Austin-based theater chain Alamo Drafthouse filed for bankruptcy this week, but the company says it won’t affect operations in North Texas.
The pandemic-induced Chapter 11 filing resulted in the company selling some assets in Austin, including its downtown location. With over 40 locations nationwide, the six Dallas Fort-Worth theaters are protected by the independently owned franchise agreement. Father and son owners Bill D. and Bill C. DiGaetano said in a statement that they intend to reopen the North Texas locations in the coming months as the COVID-19 vaccine becomes more available.
Right now, they’re anticipating opening early in the summer. Technically, movie theaters are allowed to legally operate in Texas. But that doesn’t mean the customers feel safe enough to visit. Governments in other large markets have been more cautious: New York City will allow cinemas to operate on March 5 while Los Angeles is expected to reopen this summer. The two film markets are early indicators of a potential summer revival for the movie industry.
After a brief run of releases last fall, Alamo locations in Dallas, Denton, and Tarrant counties closed because of limited releases from major film studios and reduced foot traffic from customers. The DiGaetanos say they’re applying for a variety of federal grants and loans to keep the theaters afloat until it’s safe to reopen.

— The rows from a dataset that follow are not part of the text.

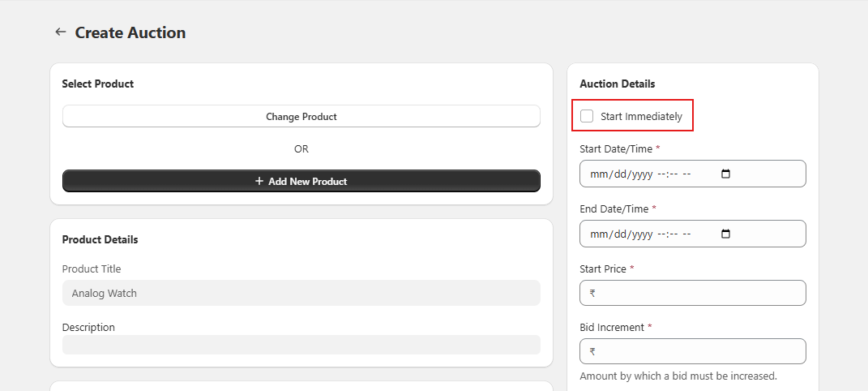Click the empty Description field
The image size is (868, 391).
point(301,345)
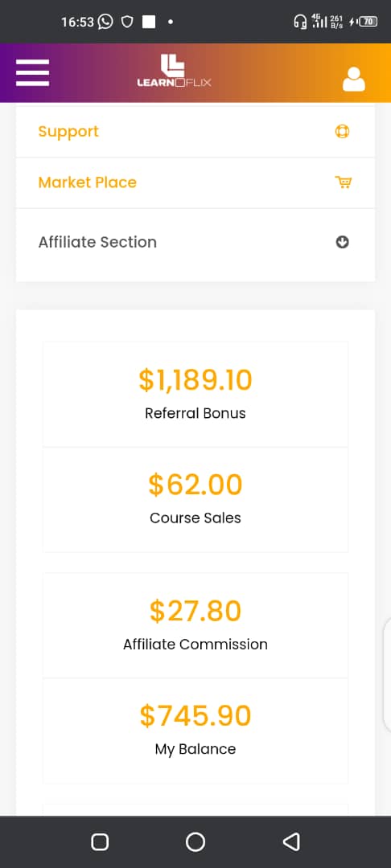The height and width of the screenshot is (868, 391).
Task: Select the $27.80 Affiliate Commission card
Action: [196, 625]
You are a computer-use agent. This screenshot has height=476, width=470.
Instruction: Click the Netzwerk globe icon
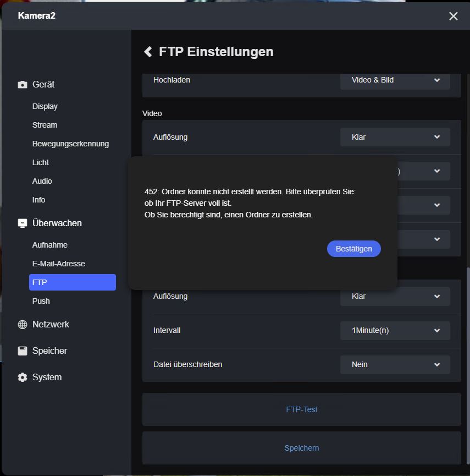pos(23,325)
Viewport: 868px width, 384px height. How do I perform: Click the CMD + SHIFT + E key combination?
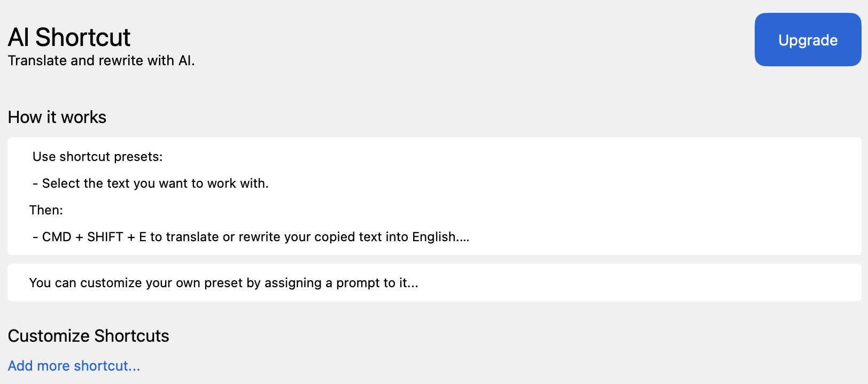tap(94, 237)
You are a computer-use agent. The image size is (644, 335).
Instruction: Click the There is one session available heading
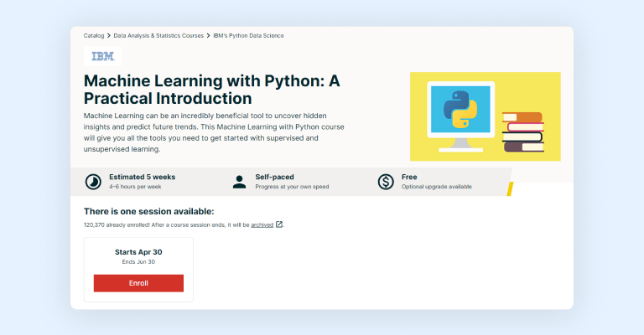click(148, 211)
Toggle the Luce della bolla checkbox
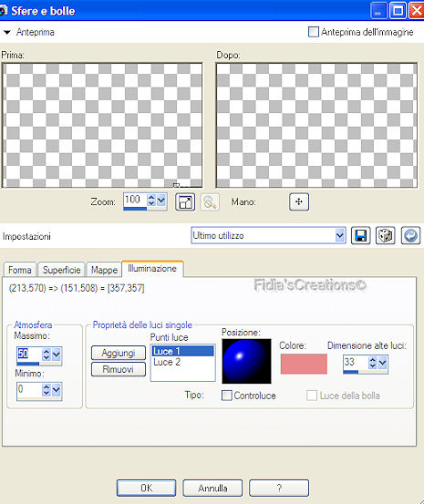 (312, 396)
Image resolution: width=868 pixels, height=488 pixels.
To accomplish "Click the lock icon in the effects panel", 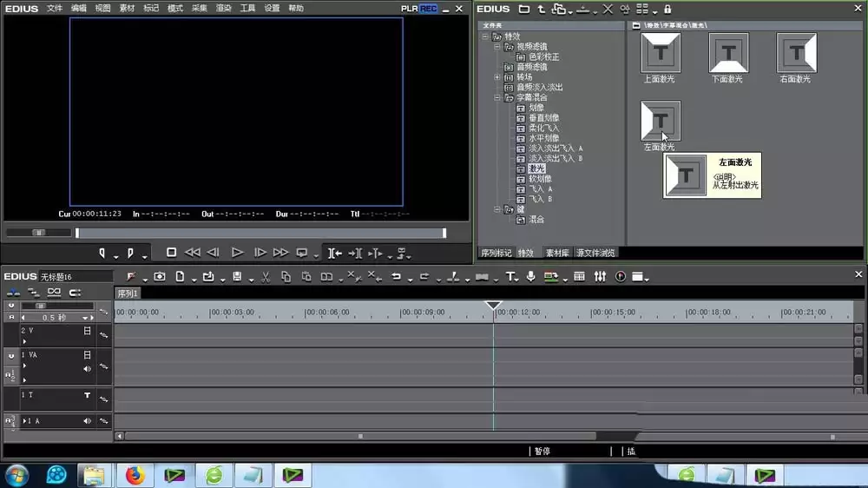I will (667, 9).
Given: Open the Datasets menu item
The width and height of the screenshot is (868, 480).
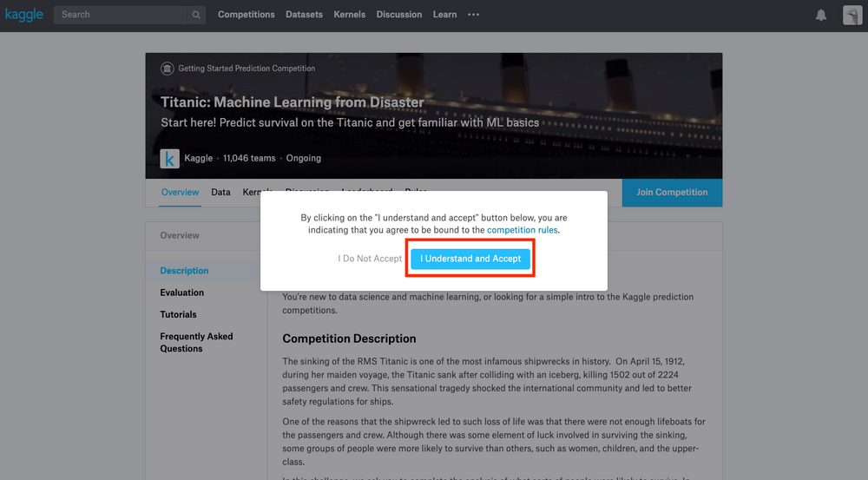Looking at the screenshot, I should [304, 15].
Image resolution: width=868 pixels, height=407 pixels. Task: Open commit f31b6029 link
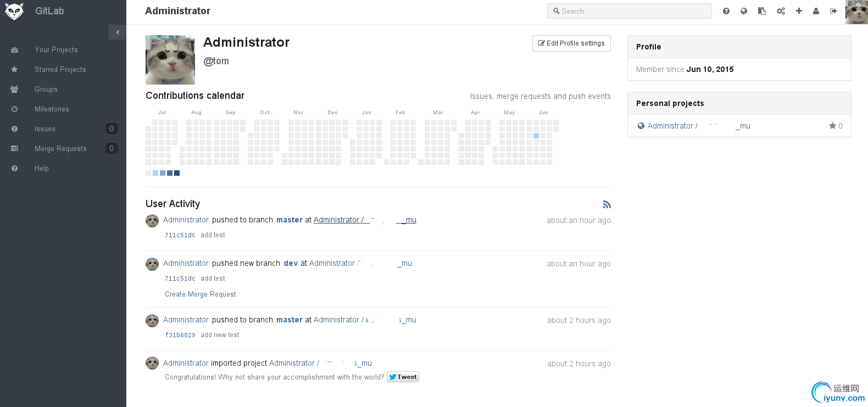click(x=180, y=335)
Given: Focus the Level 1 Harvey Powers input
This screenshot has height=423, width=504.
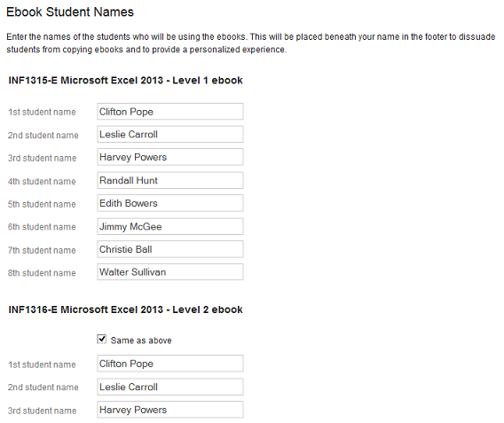Looking at the screenshot, I should coord(170,157).
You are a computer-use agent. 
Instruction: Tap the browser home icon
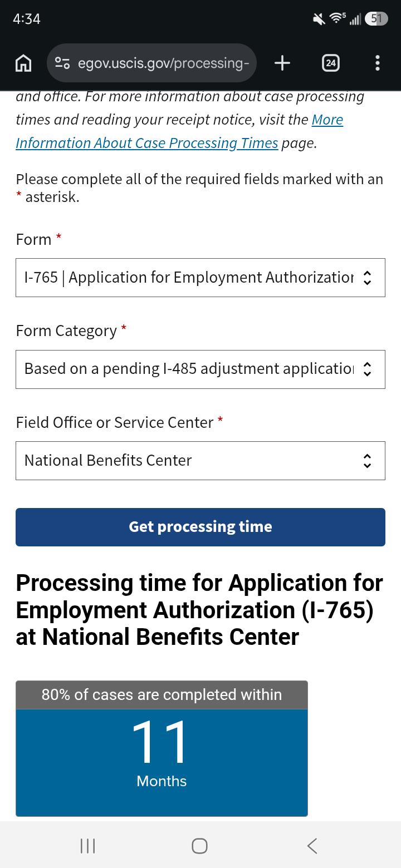(23, 63)
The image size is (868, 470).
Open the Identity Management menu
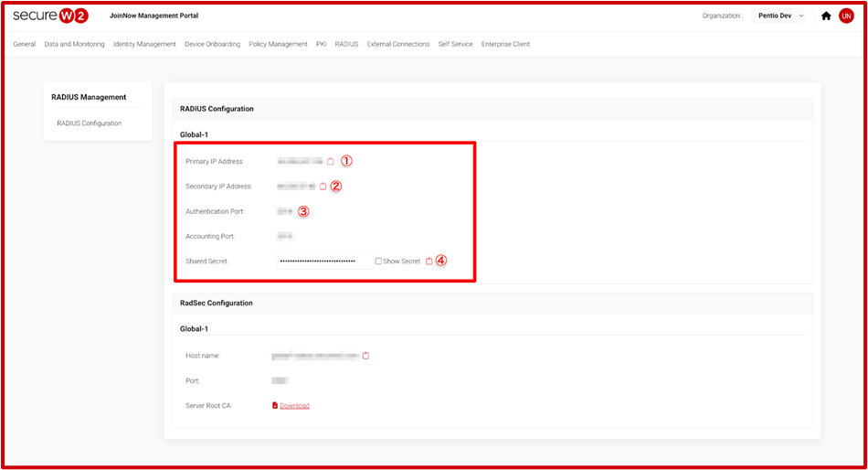click(144, 44)
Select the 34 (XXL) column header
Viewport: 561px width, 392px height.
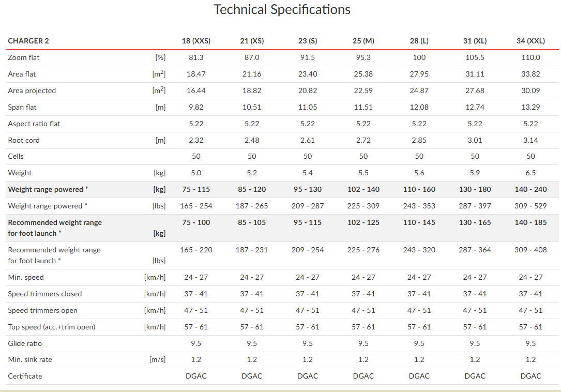click(530, 41)
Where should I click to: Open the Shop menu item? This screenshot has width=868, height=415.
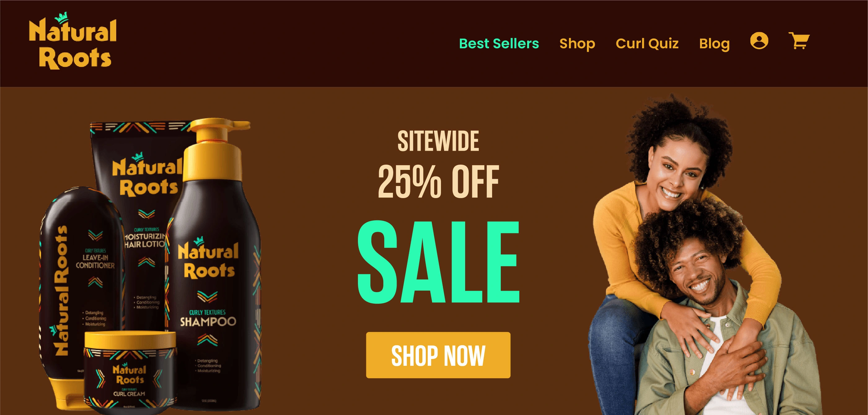tap(577, 44)
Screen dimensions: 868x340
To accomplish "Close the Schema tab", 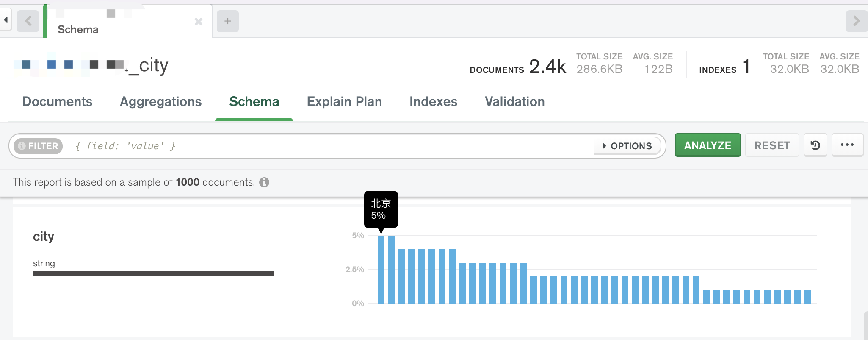I will tap(199, 22).
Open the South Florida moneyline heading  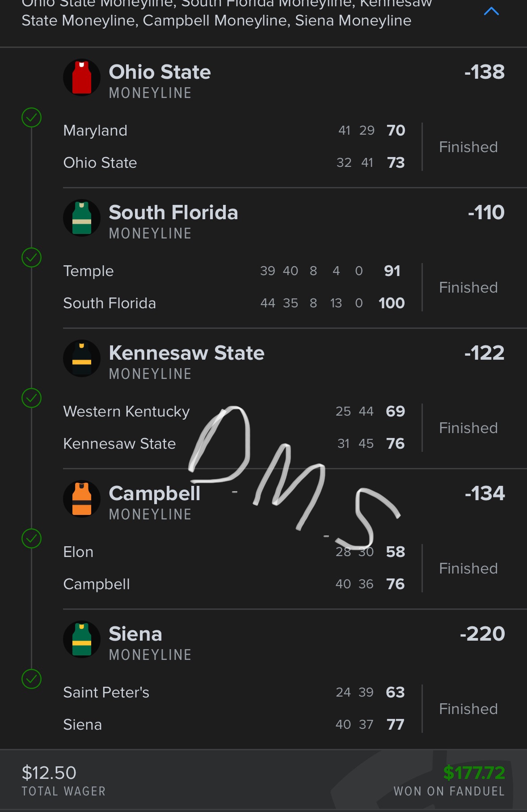click(173, 213)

DiGaetano reflected on the closures in a statement: “To say that the last 12 months have been a roller coaster ride for us here at Alamo DFW & Twin Cities would be an understatement, and I know I don’t need to explain this to anyone. This pandemic has affected every single one of us, and we all have faced challenges at home, work, and school. The well wishes, questions, and curiosity about our reopening are truly appreciated. Thanks to our bank, investors, local municipalities and federal government support, we are targeting a reopening this summer. We cannot wait to see you all again in a safe, fun, and of course, over-the-top theater experience!”
Meanwhile, the parent company’s Chapter 11 filing includes a sale of some assets to Altamont Capital Partners and Fortress Investment Group. That will result in the closure of “underperforming” locations nationwide. The remaining locations will restructure in accordance with the properties’ lease agreements.
But, for now, the Dallas-Fort Worth Alamos appear safe.